Stored data:

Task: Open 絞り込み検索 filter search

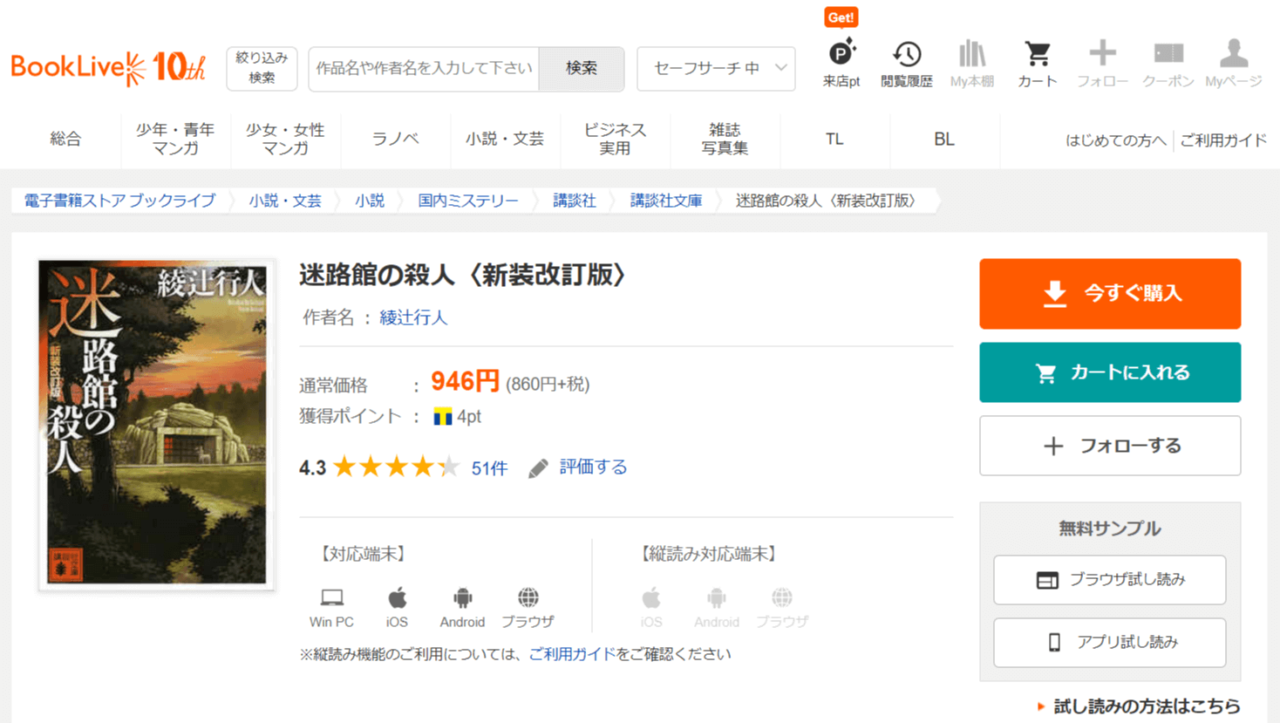Action: (262, 68)
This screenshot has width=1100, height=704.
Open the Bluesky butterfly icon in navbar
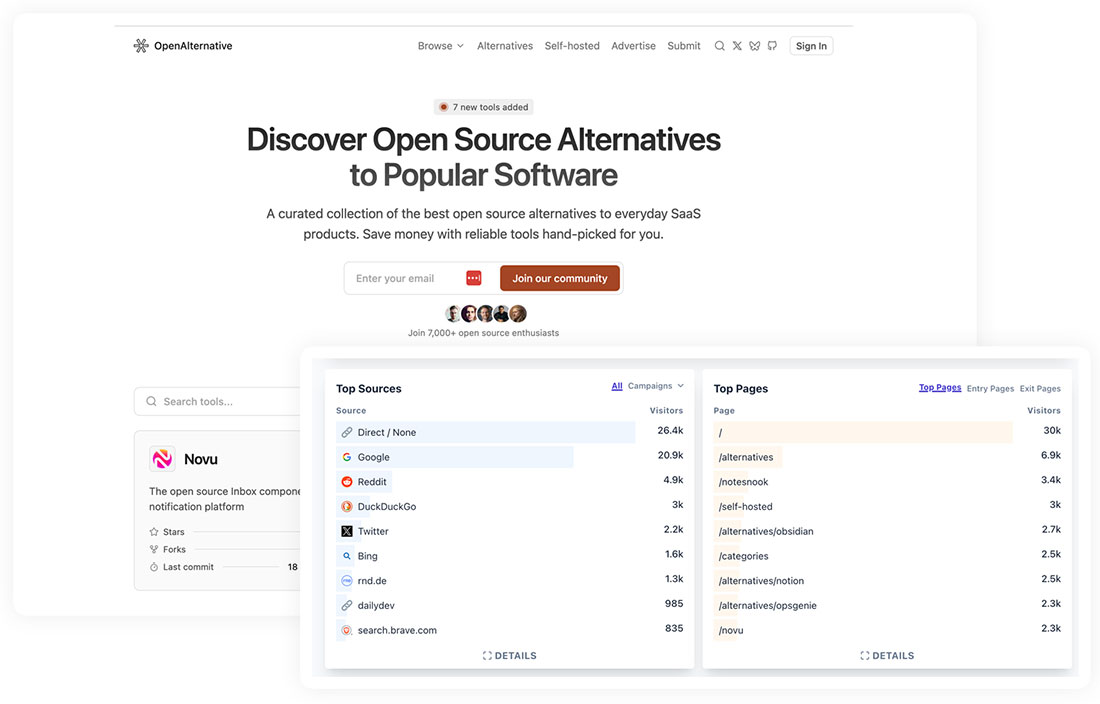pyautogui.click(x=754, y=46)
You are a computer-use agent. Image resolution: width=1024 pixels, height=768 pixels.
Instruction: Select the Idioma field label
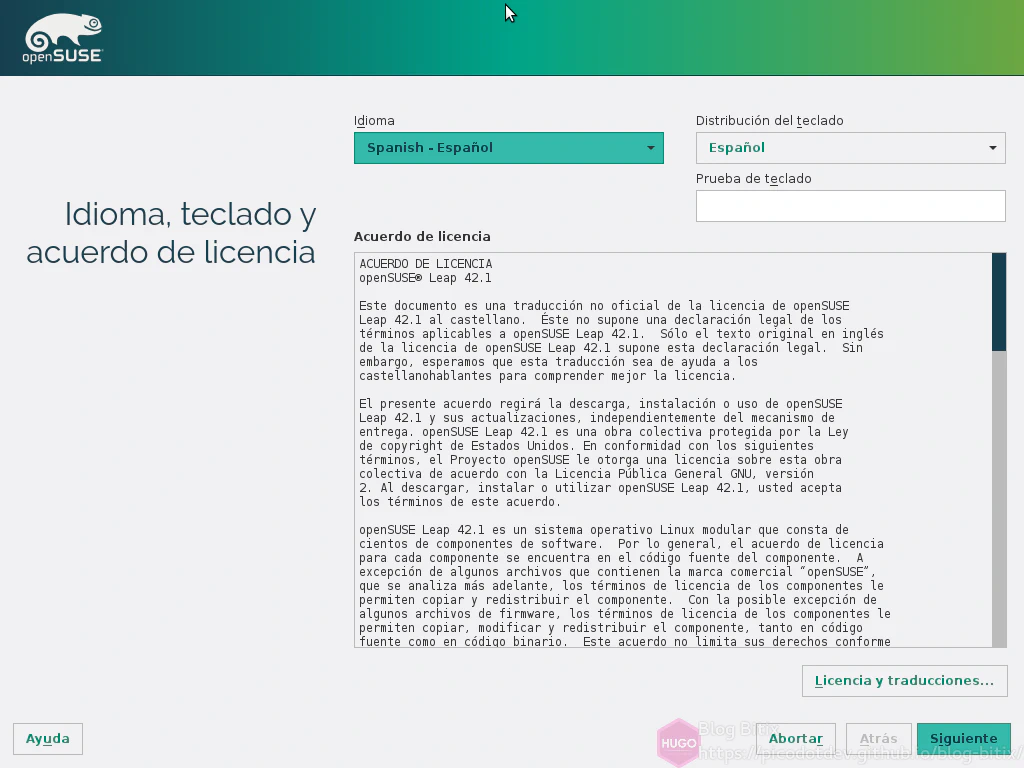374,121
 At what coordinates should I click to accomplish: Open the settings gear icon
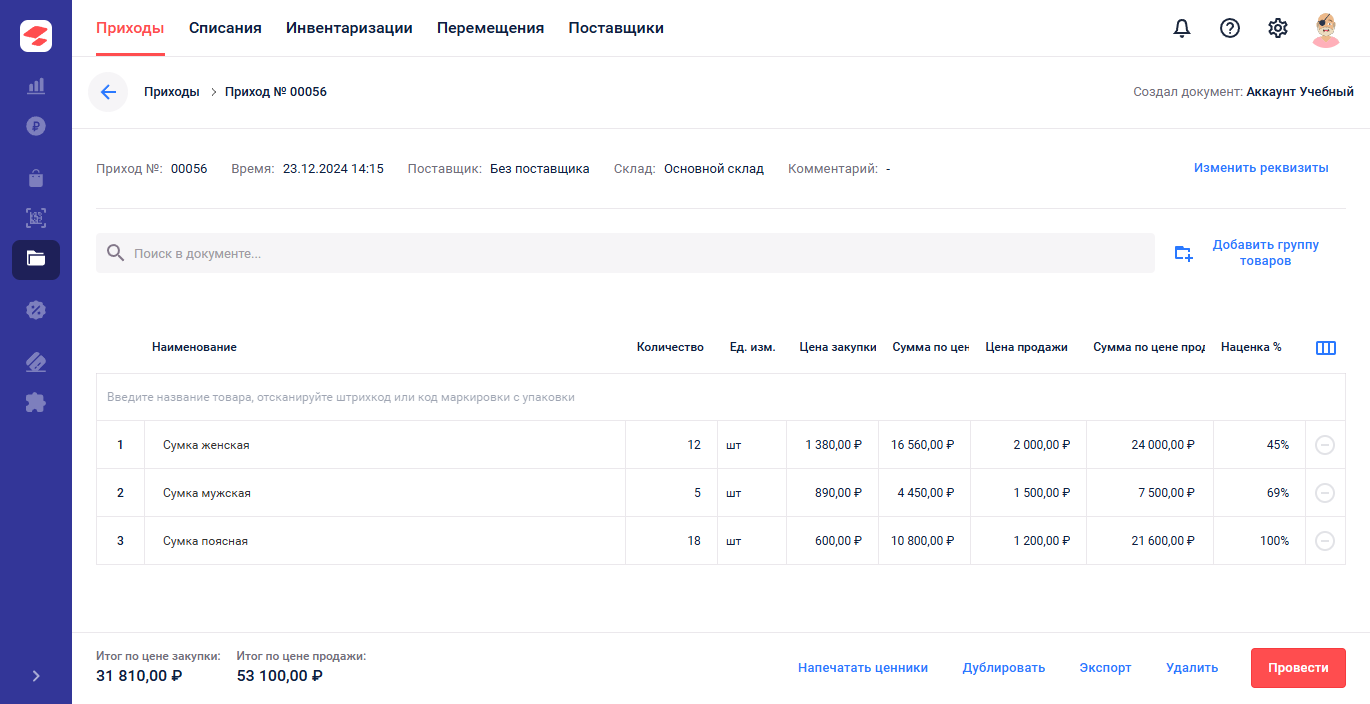pyautogui.click(x=1278, y=28)
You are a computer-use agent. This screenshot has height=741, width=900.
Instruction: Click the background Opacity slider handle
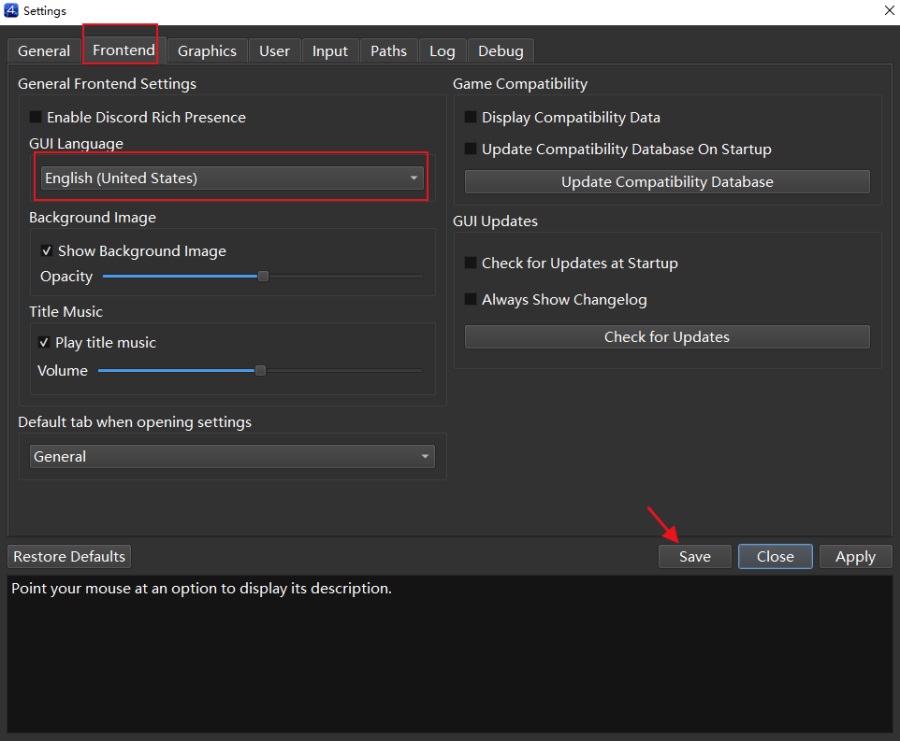coord(263,277)
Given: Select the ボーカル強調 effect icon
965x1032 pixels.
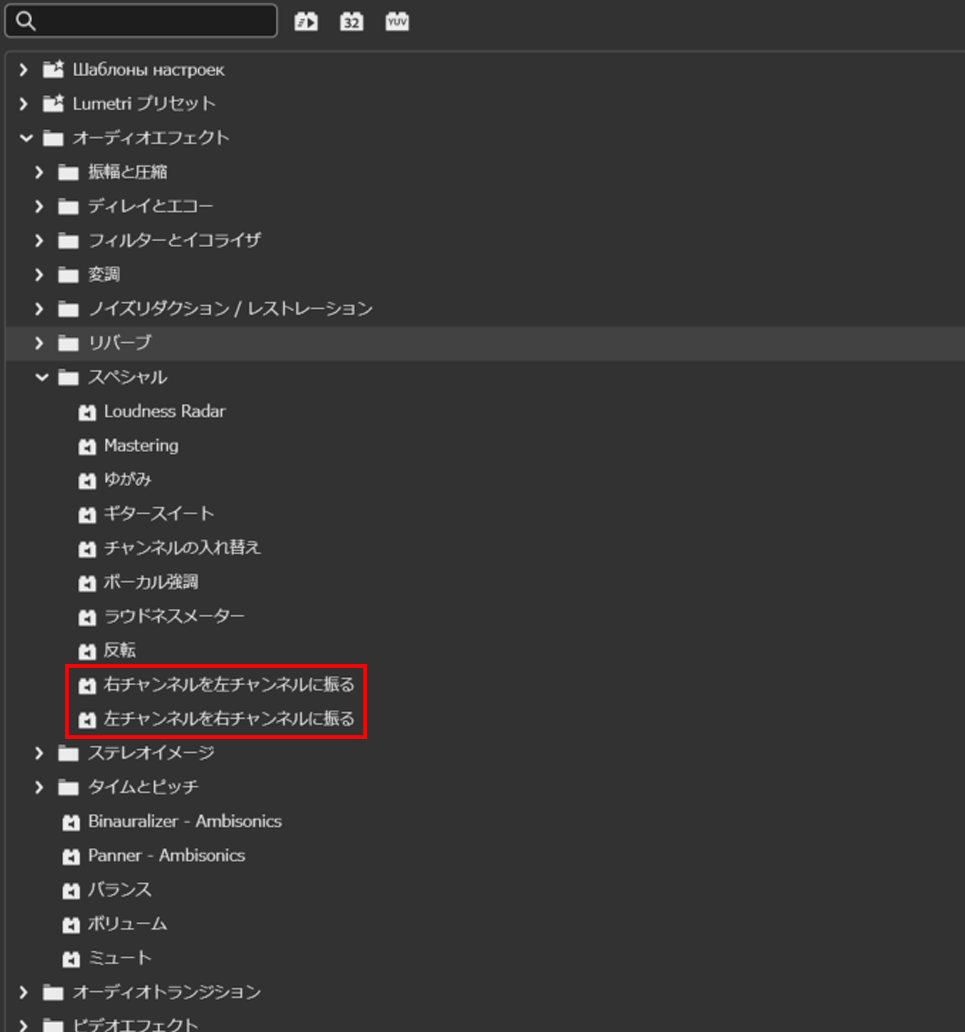Looking at the screenshot, I should 87,583.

◆ **PROBLEM TO WORK ON**:
In the entries above, find each line with the string "agent" and copy it.

◆ **RESULT OF THE EXERCISE**:
You are a computer-use agent. Image resolution: width=1024 pixels, height=768 pixels.
You are a computer-use agent. This screenshot has height=741, width=900.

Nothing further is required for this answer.